Today, we headed out to Redford/Black Brook in the Adirondack Park to my friend Vicky's annual bonfire. It was a GLORIOUS drive, and it was nice to see friends and colleagues in such a casual, outdoor setting.
It was also fun to have lots of kids and dogs join the party. I took my wee Dollop to give her a little more socialization, and she had lots of fun, greeting the kiddos and the other pooches, and especially playing with her best boyfriend, Beauregard the mini poodle.
Once the sun had gone down and the fire was going like gangbusters, Vicky cooked her famous Coney dogs on the grill (you can see her dog, Sadie, patiently waiting for hers, lower left), and everyone else contributed something yummy to the potluck as well.
As for my own offering, I decided to make a big batch of potato salad.
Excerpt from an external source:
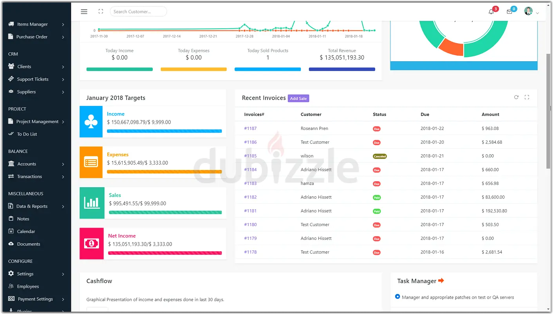Open invoice #1187 link
This screenshot has width=553, height=314.
coord(250,128)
It occurs to me that I somehow made it through the whole summer without making any potato salad--and that's just wrong! I was chatting with a dear friend recently, and she was explaining how the potato salad she makes doesn't use a lot of mayo, but leans more toward a German potato salad--with a tangy vinaigrette and also lots of mustard, but not served warm. So that was my culinary experiment, to make a German-American hybrid potato salad for Vicky's gathering.
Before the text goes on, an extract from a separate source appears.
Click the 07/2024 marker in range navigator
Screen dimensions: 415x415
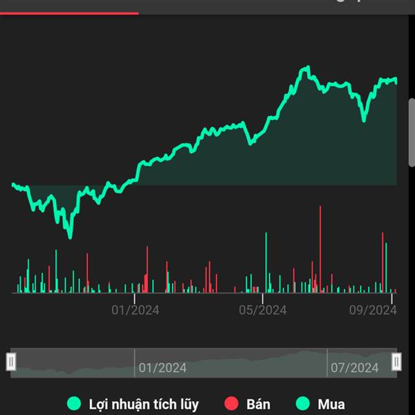[x=355, y=368]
I found a recipe online from a woman with a German mother who owned a deli and made this amazing Bavarian kartoffelsalat every day for their customers. I took inspiration from those flavor combinations, some of her methodology, threw in a couple of things I like, and came up with what I think was a pretty tasty--but creamier--result. As I made five pounds of potatoes and brought home an empty container, I think the partygoers liked it, too!
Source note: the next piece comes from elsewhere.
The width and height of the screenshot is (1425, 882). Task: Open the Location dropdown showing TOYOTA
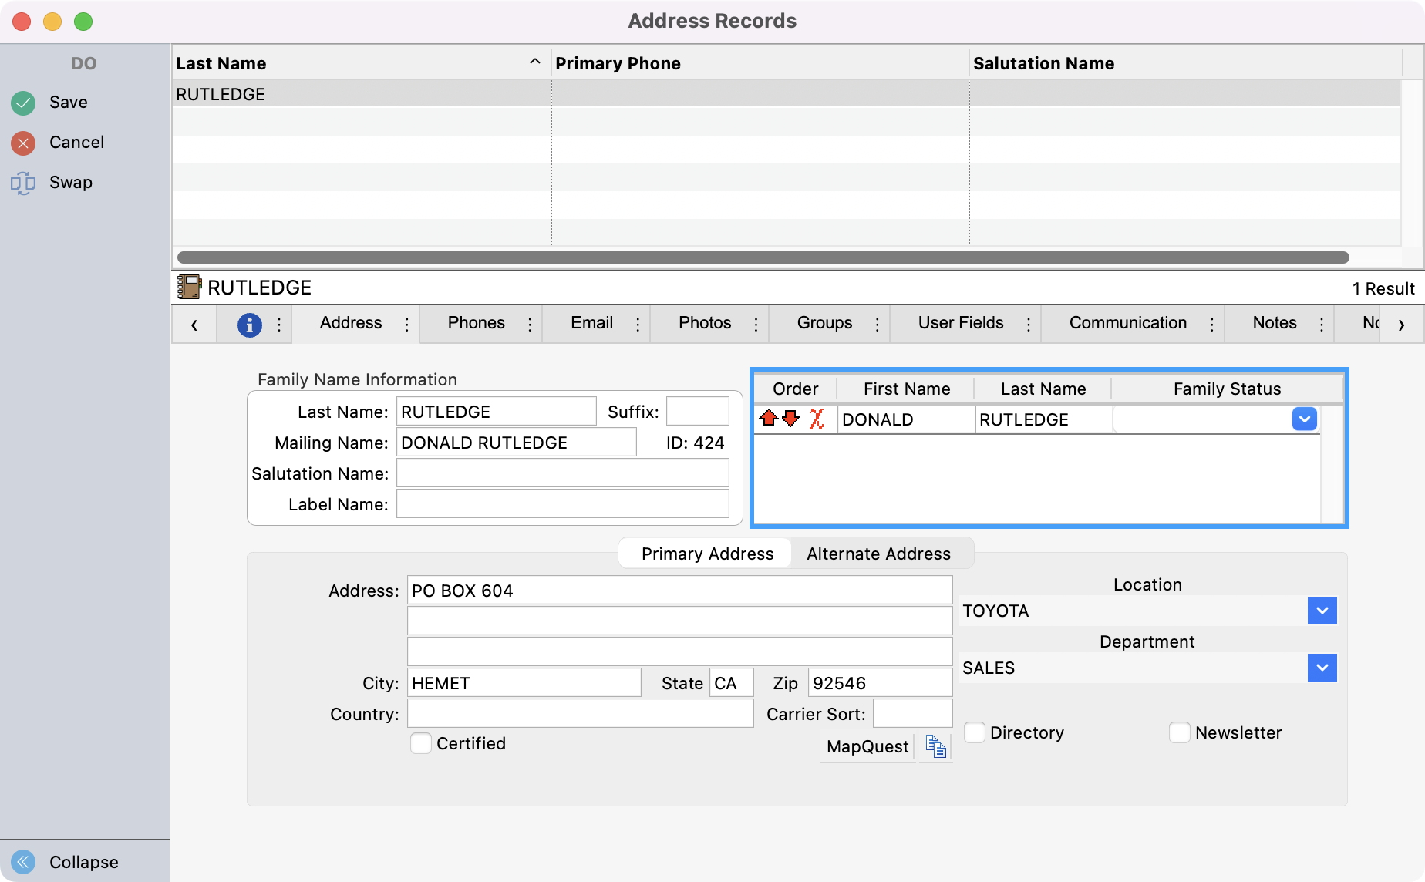(x=1322, y=611)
5 lbs. red potatoes (or Yukon Golds)
1/2 cup red wine vinegar (I might cut this back to 1/4 cup next time)
1/4 cup rice wine vinegar
2 teaspoons salt, divided
1 large onion, minced
3/4 cup Baconnaise (bacon-flavored mayo)
1 tablespoon Dijon mustard
2 tablespoons sugar
1 teaspoon granulated garlic
1 teaspoon dried dill
1 teaspoon ground celery
1/2 teaspoon pepper
2 tablespoons fresh parsley, roughly chopped
Peel the potatoes and cook in boiling water until easily pierced through to the middle with the tip of a knife. Cut into chunks (or thick slices, if you prefer), then toss with the vinegars and a teaspoon of the salt. Refrigerate until completely cool.
Mix together the onion, Baconnaise, mustard, sugar, the other teaspoon of salt, and the rest of the seasonings. Pour over the cooled potatoes and gently combine. Sprinkle the fresh parsley in and toss one more time. Serve immediately or chill until ready to serve.